Однако Теофиль чувствовал на себе взгляд матери и понимал ее мысли: она высчитывала, сколько еще лет сможет за него не тревожиться. Подперев щеку рукою, она глядела не прямо на Теофиля, а чуть повыше, словно видела там его голову, посаженную на более крупном, взрослом туловище, и Теофиль, подняв глаза от стакана, увидел ее расширенные зрачки в серой радужке, особенно прелестной на фоне отливающего перламутром белка. Сердце его тихо затрепетало, таинственная радость разлилась по телу и зашумела в ушах извечной колыбельной песней. То было мгновение тишины и покоя, одно из тех значительных мгновений, когда душа взрослеет, когда она вдруг ощущает как нечто единое все те годы, что прежде казались россыпью отдельных дней.
Но тут встал отец, пошел в свою комнату и вскоре вернулся с тремя толстыми тетрадями. В них была записана хроника, которую отец вел изо дня в день вот уже двенадцать лет и каждый день читал из нее то, что приходилось на эту дату, — чаще по вечерам, но иногда и утром, если был праздник или такой день, когда Теофилю не надо было спешить в школу, а жене — за покупками. Красивые ленточки, заложенные меж страницами, указывали место, где были записи за этот день в разные годы. Советник начал читать:
«1 февраля 1900. Четверг. Оттепель, в полдень 4°. Отец уже встает и требует свою трубку. В канцелярии ссора с Бачинским из-за второй кафедры украинской литературы. У Теофиля нарвал палец. Мама велела парить в молоке, и нарыв лопнул. Ужинали с Зосей во Французском отеле, жареный окорок с гороховым пюре. Когда вернулись, газеты. Из Трансвааля никаких новых сообщений. Легли в 10 ч. 30 м.

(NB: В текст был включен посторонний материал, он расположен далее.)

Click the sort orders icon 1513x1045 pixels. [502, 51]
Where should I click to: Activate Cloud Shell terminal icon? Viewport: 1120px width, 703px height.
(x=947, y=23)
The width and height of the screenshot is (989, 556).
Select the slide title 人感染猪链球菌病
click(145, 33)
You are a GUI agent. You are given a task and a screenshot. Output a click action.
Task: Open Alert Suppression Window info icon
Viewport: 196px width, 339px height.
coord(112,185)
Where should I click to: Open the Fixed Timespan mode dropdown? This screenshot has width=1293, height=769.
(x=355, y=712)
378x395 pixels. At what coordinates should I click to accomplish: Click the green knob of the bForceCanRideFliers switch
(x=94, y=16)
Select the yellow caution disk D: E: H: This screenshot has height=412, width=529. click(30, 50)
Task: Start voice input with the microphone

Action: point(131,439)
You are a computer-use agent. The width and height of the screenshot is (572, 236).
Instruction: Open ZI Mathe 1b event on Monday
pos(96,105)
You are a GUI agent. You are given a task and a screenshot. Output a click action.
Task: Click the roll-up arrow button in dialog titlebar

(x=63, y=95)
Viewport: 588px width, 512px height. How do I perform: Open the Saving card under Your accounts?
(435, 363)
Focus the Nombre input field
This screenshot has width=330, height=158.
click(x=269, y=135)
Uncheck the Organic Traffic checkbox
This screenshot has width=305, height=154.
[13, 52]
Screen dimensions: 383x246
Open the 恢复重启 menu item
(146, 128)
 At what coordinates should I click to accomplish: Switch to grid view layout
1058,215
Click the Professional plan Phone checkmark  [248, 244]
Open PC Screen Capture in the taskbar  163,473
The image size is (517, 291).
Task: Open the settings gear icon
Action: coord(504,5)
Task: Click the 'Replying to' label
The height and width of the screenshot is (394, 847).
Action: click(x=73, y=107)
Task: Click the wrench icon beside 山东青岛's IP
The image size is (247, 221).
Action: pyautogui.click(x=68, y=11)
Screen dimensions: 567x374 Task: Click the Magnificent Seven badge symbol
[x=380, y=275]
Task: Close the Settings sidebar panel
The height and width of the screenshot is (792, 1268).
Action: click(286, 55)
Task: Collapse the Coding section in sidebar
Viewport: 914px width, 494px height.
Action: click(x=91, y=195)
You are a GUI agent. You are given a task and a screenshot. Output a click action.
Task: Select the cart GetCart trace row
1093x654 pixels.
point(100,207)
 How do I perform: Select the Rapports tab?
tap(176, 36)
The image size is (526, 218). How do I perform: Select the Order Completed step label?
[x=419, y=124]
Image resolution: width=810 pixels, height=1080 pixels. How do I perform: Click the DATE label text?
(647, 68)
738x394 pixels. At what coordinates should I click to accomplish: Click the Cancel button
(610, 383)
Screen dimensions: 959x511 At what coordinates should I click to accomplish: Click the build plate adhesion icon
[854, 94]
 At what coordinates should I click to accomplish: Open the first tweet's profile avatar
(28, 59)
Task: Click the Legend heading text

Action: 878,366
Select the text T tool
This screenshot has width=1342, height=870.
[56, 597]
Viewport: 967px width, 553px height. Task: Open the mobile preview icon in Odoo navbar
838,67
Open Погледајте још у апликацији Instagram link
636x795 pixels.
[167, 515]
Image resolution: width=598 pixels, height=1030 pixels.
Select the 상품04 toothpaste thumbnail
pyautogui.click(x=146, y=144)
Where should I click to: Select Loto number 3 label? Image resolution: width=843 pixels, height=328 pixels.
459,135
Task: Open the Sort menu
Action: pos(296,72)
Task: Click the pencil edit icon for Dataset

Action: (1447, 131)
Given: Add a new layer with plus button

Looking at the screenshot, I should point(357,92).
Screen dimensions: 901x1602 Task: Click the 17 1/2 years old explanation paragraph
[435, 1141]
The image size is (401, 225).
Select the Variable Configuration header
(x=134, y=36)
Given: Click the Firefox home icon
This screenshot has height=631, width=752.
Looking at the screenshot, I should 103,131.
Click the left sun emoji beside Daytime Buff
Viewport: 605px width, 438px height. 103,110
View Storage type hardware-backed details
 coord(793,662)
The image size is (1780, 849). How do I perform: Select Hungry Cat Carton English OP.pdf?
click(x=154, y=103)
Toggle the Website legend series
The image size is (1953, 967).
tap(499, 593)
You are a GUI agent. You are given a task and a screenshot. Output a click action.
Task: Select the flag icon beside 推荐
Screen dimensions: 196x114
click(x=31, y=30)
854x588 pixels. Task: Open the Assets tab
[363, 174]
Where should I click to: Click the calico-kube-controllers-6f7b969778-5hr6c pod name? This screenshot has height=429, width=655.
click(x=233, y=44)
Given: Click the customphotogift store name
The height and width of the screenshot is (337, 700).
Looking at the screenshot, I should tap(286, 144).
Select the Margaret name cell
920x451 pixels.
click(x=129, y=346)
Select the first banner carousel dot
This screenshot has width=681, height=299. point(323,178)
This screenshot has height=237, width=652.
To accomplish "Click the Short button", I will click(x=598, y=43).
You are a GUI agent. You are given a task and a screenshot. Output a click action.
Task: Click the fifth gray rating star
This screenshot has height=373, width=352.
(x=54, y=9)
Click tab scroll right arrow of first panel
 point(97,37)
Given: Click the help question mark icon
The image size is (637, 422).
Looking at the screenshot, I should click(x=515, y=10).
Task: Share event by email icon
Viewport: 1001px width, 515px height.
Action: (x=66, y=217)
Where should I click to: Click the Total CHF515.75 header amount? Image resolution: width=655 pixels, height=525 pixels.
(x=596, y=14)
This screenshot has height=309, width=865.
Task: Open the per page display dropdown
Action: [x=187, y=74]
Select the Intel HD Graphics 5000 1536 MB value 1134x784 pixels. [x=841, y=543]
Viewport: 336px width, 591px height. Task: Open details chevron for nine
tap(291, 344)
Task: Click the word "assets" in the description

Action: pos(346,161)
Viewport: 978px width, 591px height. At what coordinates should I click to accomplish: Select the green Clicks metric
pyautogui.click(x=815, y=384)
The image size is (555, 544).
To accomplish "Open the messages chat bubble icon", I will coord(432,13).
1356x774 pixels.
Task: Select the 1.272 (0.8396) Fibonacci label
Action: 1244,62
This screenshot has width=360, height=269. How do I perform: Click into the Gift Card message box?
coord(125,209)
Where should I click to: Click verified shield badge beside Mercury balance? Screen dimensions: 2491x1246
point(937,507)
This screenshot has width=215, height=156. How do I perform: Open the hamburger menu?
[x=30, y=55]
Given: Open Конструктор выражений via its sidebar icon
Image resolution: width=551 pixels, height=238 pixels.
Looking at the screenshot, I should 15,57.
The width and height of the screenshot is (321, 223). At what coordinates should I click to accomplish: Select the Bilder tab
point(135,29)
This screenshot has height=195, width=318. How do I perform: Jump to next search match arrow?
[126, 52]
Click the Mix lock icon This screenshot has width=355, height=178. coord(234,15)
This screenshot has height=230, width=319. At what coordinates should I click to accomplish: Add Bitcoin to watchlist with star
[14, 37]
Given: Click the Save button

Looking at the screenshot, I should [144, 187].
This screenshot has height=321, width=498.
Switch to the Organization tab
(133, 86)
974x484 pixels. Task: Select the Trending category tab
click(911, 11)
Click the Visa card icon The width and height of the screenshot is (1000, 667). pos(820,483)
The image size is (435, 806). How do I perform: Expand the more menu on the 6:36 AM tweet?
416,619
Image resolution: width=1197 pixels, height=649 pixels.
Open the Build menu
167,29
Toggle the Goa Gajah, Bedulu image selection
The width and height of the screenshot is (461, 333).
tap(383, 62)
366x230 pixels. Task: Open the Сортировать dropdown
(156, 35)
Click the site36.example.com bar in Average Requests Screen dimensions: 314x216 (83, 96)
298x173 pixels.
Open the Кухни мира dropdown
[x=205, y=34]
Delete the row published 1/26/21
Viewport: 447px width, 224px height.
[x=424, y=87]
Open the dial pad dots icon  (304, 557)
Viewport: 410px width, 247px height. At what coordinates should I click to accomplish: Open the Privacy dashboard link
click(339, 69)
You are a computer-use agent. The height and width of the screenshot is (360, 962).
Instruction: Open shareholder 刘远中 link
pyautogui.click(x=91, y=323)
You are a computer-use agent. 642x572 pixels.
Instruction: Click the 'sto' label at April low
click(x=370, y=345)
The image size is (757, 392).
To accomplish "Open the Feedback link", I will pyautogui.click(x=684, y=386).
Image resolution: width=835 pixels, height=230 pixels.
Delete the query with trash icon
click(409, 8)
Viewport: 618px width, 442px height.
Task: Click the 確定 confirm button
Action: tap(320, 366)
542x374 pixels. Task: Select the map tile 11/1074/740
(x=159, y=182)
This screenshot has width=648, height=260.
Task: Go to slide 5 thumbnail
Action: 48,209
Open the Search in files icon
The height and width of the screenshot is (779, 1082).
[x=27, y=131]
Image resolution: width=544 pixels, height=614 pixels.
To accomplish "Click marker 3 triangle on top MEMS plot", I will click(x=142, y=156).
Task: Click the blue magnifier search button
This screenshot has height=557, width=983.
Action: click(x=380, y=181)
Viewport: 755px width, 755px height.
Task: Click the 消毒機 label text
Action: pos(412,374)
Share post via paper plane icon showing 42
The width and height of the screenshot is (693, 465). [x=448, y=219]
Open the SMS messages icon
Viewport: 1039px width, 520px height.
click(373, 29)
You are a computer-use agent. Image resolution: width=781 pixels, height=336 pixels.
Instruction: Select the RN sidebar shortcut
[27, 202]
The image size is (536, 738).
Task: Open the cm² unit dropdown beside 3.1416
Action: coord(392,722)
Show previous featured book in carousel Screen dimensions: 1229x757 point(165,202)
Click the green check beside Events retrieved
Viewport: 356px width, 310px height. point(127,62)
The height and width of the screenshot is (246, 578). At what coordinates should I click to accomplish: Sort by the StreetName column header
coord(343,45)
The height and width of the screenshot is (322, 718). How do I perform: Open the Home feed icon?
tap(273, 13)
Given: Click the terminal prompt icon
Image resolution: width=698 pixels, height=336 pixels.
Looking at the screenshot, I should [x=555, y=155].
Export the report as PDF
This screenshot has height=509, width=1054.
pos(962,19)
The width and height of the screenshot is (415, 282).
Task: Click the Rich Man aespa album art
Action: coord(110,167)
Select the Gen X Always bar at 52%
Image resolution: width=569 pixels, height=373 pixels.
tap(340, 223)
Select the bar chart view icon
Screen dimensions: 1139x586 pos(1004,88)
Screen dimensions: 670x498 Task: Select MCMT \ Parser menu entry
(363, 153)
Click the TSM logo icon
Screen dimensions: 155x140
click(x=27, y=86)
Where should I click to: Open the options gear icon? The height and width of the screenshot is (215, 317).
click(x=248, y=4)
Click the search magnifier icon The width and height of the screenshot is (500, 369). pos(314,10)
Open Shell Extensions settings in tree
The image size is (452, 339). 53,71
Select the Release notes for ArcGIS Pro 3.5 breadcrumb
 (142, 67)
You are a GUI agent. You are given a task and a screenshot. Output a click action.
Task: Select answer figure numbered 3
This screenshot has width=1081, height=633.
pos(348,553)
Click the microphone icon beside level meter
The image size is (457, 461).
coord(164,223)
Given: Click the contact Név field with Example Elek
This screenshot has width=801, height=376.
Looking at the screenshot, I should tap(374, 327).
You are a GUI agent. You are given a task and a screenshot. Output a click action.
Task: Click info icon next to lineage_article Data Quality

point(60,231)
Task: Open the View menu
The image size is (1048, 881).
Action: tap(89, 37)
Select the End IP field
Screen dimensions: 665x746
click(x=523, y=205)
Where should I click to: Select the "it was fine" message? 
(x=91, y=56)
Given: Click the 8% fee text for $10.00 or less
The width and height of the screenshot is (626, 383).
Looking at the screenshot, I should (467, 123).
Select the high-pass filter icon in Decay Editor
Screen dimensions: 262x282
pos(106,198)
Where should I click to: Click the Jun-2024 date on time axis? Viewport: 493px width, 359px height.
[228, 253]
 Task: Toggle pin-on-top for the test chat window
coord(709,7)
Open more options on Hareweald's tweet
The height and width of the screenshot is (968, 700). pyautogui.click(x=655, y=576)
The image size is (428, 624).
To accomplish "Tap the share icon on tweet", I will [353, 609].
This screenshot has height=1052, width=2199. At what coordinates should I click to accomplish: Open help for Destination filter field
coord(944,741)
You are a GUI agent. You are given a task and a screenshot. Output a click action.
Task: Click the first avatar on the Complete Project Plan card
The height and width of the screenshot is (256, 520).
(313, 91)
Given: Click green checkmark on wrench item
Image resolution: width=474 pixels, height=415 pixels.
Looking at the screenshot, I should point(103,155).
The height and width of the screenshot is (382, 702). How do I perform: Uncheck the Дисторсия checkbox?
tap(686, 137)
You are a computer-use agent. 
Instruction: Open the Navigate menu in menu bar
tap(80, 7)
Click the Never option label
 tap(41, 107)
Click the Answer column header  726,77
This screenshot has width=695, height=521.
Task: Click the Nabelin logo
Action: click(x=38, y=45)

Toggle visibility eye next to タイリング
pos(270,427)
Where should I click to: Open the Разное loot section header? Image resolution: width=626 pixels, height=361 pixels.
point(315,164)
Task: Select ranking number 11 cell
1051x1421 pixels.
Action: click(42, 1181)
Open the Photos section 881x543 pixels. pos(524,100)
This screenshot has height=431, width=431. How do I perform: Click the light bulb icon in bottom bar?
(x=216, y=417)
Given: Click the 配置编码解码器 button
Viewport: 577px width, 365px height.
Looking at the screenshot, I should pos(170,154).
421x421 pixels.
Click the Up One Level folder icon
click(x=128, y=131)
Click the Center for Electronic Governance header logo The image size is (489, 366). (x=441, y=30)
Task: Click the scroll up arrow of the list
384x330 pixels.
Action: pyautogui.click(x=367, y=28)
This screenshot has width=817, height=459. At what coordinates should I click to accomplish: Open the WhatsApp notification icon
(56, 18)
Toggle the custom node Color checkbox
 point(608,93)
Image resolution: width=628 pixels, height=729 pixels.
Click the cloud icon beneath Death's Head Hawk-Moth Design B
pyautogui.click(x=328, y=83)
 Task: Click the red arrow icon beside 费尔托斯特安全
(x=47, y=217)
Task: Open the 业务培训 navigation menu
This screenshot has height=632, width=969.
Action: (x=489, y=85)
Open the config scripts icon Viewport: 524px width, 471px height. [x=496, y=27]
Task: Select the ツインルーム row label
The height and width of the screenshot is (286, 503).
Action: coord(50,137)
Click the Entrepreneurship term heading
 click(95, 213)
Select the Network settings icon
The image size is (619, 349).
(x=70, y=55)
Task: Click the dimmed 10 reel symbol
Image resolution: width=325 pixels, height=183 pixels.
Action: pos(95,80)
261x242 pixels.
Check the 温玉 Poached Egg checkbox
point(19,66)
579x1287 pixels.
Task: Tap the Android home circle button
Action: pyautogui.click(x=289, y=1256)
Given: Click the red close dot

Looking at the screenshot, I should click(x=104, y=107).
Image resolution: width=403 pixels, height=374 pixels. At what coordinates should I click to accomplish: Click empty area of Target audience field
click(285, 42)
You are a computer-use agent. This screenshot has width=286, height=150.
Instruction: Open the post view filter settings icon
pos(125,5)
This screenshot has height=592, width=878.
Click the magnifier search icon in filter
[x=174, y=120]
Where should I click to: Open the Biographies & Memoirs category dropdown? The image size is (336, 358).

1 февраля 1901. Пятница. Тепло, грязь. Мама ворчит на прислугу. Зося за обедом плакала. Теофиль ее успокаивал и просил прощения, как будто он был виноват. Корытовский назначен тайным советником. Впервые в Австрии вице-председатель дирекции казначейства получает такое отличие. Эрцгерцог Франц-Фердинанд присутствовал на похоронах королевы Виктории, но когда на заседании рейхсрата председатель упомянул о покойнице, поднялись крики: «Долой англичан! Да здравствуют буры!» В 9 ч. на Стрелецкой — вечеринка чиновников, наместничества. Зося была очень хороша, много танцевала. В 1 ч. домой в фиакре.
1 февраля 1902. Суббота. Мороз. В полдень — 3°. Желеского перевели в Вену, в министерство внутренних дел, карьера ему обеспечена. По пути из канцелярии зашел к Дитмару, купить новый фитиль для лампы. После обеда с Теофилем в пассаж Миколаша на Бен-али-Бея. Мама не хотела нас отпускать, боится беспорядков. На улице Крашевского полно полиции и агентов. Перед русским консульством усиленная пехотная рота с четырьмя офицерами. Зося пришла за нами в пассаж. После ужина читала вслух «Quo vadis» Сенкевича. Легли в 10 ч. 30 м.